The voter-approved tax increase decided last weekend in McKinney will enable the MISD Athletics Department to balance its budget for the 2014-’15 school year, but it will not receive any additional funds, the athletics director said Wednesday.
Shawn Pratt, MISD athletics director, said the Tax Ratification Election (TRE), ensures the department will retain existing funds and not have to make any further cuts.
The department already experienced hard cuts recently. Earlier this month, Pratt referenced a 20 percent reduction that occurred in 2011-’12, which included having coaches drive buses to games, the elimination of one assistant athletics director and having students pay to attend a summer workout program.
If the TRE had not passed, the district could have bene looking at a pay-to-play system and asking booster clubs to contribute more funds to athletic programs, Pratt said earlier this month.
“I am pleased that the voters turned out and made their voice heard,” Pratt said in an email about voters approving the tax increase.
McKinney voters approved the McKinney ISD tax increase Saturday, with 60 percent of total voters approving the increase.

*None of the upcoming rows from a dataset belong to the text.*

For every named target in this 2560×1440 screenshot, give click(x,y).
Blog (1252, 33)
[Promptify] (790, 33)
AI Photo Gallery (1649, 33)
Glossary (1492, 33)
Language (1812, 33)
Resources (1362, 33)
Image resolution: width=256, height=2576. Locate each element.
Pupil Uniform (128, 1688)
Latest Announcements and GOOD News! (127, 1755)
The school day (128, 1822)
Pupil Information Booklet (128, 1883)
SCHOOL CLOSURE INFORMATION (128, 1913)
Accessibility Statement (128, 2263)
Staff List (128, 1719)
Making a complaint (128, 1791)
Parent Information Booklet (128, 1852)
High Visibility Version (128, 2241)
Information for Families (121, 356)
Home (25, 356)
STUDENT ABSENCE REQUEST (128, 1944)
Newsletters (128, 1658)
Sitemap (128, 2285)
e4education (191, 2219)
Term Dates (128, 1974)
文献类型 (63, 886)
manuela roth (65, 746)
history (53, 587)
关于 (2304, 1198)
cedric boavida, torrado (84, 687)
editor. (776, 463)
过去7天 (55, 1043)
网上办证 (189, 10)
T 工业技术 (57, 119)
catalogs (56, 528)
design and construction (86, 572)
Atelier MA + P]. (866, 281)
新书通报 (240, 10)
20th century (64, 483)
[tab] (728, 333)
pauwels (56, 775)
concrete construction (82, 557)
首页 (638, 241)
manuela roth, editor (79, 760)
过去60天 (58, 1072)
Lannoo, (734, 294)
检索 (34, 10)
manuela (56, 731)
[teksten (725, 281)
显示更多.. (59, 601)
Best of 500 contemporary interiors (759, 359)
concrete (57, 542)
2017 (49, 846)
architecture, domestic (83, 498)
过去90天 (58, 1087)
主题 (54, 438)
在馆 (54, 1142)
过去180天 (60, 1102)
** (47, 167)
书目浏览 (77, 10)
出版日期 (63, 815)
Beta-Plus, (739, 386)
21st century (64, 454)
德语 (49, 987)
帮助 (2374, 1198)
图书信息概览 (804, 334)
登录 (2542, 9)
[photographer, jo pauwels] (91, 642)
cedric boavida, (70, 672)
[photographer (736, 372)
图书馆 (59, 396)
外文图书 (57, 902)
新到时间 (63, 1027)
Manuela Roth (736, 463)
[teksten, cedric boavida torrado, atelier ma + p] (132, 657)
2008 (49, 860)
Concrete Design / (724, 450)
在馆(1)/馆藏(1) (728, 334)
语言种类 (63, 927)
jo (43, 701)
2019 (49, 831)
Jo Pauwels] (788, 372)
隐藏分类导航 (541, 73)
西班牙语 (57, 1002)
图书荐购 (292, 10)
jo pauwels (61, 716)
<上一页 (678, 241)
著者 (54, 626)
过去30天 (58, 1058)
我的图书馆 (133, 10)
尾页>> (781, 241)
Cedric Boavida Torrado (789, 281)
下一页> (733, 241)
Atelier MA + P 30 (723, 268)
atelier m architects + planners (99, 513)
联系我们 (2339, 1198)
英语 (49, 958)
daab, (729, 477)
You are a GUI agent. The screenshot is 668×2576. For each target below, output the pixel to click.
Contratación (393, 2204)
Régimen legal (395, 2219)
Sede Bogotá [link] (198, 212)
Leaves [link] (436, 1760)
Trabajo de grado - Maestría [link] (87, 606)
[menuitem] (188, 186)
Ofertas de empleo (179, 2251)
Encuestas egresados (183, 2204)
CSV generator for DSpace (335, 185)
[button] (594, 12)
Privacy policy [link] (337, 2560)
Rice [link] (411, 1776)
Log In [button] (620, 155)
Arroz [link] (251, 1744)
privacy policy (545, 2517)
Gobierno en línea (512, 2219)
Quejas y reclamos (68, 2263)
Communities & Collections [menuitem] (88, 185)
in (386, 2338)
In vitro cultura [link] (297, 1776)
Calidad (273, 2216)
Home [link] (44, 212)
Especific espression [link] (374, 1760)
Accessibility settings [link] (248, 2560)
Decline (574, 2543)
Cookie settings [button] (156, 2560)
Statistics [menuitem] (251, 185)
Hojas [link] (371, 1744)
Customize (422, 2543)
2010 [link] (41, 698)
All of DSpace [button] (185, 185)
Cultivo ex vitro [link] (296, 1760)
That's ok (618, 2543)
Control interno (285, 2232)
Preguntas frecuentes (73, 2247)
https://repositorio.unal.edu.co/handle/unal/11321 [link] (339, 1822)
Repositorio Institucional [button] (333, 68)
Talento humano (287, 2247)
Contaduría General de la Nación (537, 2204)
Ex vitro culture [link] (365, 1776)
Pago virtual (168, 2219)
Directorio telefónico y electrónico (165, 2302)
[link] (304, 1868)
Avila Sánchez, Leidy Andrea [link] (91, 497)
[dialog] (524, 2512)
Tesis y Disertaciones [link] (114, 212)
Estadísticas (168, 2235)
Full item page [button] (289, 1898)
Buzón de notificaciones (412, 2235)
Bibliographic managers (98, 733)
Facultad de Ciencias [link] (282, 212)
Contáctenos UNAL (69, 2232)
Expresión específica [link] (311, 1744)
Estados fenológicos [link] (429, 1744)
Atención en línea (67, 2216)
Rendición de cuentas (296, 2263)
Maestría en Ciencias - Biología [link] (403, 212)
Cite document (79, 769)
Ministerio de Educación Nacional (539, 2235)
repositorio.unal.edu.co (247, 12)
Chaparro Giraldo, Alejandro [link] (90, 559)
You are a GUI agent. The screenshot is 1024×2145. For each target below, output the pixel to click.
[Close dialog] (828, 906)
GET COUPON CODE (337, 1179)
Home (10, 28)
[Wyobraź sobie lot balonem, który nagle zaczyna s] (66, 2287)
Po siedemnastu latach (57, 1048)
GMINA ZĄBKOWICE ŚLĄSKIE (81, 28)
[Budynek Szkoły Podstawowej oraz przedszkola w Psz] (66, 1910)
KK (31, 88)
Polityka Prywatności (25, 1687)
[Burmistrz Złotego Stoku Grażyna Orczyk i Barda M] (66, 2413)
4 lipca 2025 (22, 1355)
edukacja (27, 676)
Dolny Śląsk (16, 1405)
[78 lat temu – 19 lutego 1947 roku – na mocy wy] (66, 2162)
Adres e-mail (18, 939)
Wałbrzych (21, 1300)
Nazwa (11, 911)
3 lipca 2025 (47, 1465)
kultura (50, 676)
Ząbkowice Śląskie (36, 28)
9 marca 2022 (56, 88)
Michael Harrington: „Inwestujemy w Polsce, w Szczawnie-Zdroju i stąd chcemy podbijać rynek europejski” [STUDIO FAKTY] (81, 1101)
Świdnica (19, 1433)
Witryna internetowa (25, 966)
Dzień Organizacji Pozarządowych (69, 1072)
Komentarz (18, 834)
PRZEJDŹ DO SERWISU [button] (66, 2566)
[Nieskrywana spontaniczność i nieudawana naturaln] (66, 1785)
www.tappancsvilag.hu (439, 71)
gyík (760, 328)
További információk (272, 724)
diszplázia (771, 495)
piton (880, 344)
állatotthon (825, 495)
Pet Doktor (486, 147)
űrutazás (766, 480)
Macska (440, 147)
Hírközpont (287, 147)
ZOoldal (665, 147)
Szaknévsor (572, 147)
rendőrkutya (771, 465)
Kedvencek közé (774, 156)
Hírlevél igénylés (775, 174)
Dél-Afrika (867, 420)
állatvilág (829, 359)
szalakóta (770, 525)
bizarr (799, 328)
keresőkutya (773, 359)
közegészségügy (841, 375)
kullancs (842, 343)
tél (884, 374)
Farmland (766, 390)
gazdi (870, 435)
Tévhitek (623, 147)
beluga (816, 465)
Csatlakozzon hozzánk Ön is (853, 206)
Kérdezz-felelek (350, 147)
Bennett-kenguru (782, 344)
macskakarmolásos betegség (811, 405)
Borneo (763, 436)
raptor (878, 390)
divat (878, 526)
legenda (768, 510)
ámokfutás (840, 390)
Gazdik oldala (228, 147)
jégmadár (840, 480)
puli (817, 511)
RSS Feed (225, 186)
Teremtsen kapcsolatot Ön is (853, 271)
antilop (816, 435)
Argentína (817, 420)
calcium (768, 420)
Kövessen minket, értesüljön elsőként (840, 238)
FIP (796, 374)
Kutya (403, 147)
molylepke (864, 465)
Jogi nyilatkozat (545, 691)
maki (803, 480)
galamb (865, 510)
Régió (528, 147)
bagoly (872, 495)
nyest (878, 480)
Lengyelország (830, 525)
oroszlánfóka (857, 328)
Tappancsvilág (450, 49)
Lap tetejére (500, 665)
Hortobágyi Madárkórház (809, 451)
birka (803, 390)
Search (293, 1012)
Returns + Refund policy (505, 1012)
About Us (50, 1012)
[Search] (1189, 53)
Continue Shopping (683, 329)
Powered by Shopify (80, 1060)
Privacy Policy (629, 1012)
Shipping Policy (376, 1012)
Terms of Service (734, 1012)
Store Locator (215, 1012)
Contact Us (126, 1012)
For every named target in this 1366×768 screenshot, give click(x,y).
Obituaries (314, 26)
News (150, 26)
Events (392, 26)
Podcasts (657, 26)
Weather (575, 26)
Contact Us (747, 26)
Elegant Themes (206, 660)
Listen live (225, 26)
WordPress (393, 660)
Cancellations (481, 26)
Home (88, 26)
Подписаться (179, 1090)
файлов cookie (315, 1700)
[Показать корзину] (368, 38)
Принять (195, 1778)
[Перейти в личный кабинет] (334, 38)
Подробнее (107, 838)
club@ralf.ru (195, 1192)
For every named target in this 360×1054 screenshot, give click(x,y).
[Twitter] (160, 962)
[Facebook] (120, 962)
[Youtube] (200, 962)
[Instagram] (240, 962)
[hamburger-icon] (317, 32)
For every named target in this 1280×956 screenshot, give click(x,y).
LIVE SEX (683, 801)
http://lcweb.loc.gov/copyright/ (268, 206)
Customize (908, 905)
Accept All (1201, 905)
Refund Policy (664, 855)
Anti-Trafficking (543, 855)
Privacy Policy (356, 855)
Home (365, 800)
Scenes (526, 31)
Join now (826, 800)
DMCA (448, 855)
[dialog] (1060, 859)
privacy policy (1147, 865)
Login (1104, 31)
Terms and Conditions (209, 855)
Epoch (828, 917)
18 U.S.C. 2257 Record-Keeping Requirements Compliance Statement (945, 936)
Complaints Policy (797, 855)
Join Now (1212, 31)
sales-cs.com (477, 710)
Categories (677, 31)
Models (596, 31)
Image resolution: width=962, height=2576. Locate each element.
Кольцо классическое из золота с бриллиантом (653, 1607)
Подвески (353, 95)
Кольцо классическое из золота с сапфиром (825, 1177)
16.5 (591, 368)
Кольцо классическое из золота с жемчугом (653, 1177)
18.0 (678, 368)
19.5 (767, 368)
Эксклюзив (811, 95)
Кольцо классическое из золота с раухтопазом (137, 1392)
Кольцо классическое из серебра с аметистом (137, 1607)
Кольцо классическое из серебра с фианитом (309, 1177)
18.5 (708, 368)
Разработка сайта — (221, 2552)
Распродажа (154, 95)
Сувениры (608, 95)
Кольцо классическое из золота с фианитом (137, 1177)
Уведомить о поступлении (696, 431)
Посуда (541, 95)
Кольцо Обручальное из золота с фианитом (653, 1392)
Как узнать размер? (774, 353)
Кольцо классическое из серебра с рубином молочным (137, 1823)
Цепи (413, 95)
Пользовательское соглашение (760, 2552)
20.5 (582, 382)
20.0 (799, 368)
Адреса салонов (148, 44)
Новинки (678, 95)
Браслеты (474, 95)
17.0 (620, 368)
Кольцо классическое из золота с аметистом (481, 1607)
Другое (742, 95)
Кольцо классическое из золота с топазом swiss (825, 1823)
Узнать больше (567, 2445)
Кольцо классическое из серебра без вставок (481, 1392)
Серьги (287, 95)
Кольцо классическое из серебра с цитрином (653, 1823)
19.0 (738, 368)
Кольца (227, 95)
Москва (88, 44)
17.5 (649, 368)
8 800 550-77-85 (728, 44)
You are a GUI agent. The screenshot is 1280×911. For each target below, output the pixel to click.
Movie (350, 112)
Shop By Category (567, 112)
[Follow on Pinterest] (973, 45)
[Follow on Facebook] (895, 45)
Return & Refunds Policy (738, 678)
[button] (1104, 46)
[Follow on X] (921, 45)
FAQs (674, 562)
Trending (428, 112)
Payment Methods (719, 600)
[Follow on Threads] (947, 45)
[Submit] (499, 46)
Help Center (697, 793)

A total of 9,300 voters – 11.1 percent of McKinney’s voting base – cast their ballots, with 5,617 voting for the measure.
The proposal will raise taxes from $1.54 to $1.67 per $100 of assessed home value, bringing McKinney’s property taxes to the highest allowable level in the State of Texas. The 13-cent increase will result in an annual tax increase of $268.59 for a home valued at $221,611 – the average home value in McKinney.
The MISD School Board ruled the election necessary after reductions in education funding from the State were approved by State Legislators in 2011, and the board was notified of a nearly $11 million shortfall in the MISD budget.
The increased tax rate will help MISD balance its budget and rebuild its fund balance, which had been used to fund operations the past two years.
While pleased, Pratt said if the increase had not passed the district would have spent most of this week thinking of ways to reduce costs and use remaining funds.
Pratt added there was a “very real chance we would have had to cut somewhere” when asked if sports programs could be cut if the increase did not pass. He elaborated on that by saying it “never got that far,” in reference to sports programs being cut from the district.
Now the department will be able to retain existing funds, and Pratt said it will allow the district to “keep moving forward,” without having to find ways to stay competitive with less teachers, coaches, budgets and funds.